Plantas de exterior: las coníferas más usadas en jardinería

Juniperus communis, una especie de conífera.
Juniperus communis, una especie de conífera.
Wikipedia / Crusier

Las coníferas constituyen un gran grupo de plantas imprescindibles en los jardines, así como en terrazas o balcones, perfectas como seto tapizante, que se adaptan a todo tipo de lugares para conseguir un entorno natural en cualquier espacio, incluso urbanos. 

Existen muchos tipos de coníferas diferentes, que varían en su tamaño, forma, textura y colores, aunque la gran mayoría de ellas comparten una serie de necesidades y cuidados básicos, sobre todo, porque se adaptan tanto a temperaturas de frío como de calor. Eso sí, hay que fijarse en el riego, ya que necesitan riego regular y en profundidad, aunque hay que tener mucho cuidado con los encharcamientos y el exceso de agua, según Verdecora.

Los tipos de coníferas más utilizadas

En primer lugar, el Juniperus concerta o enebro tapizante es una planta que alcanza entre los 50 y 100 cm de altura. Es muy usado gracias a sus características tapizantes, ya que se adapta a casi cualquier tipo de suelo y solamente necesita un buen drenaje. Además, soporta el pleno sol y también es empleado para cubrir muros de contención.

Por otro lado, el Cipres cupressus es una conífera ornamental que desprende olor a limón. Al tener un follaje es muy compacto, es muy extendido su uso en ornamentación. Soporta el calor, pero también las bajas temperaturas. Puede alcanzar 4 o 5 metros de altura.

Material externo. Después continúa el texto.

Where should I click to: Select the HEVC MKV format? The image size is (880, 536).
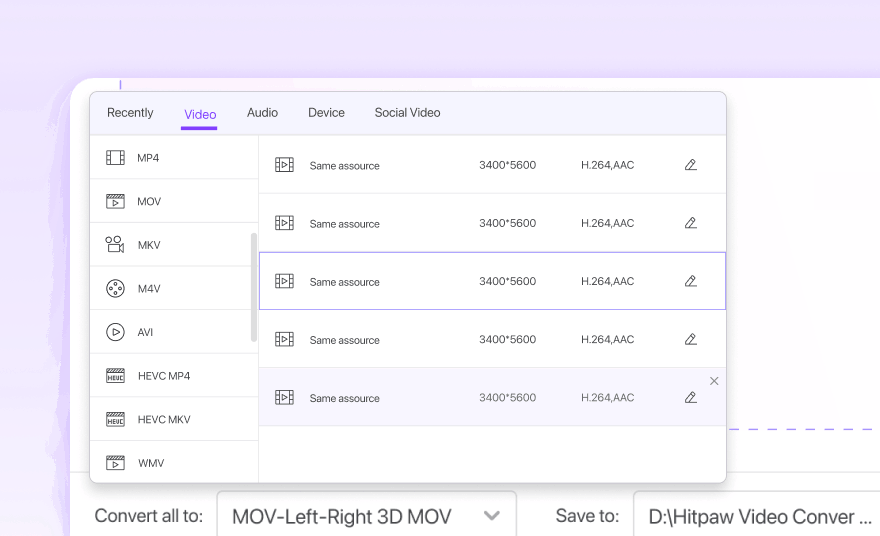164,420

El ciprés común alcanza alturas de entre 25 y 30 metros de altura, siendo un árbol muy longevo de hoja perenne y su denso follaje, que se mantiene incluso durante el invierno. De igual modo que los anteriores, se puede colocar en lugares soleados, aunque también resiste en sombra o semisombra.

También es recomendable optar por la tuya, que aguanta altas temperaturas, aunque puede provocar enmarronamiento en los extremos de la planta. Igualmente, resisten las heladas, aunque la acción del frío puede afectar a los tonos de color de su follaje. 

Por último, el tejo es una de las coníferas de lento crecimiento que se desarrolla en forma piramidal, hasta alcanzar alrededor de unos 20 metros de altura. Tiene la curiosidad de que florece durante el verano y, además, en otoño da unos pequeños frutos rojos.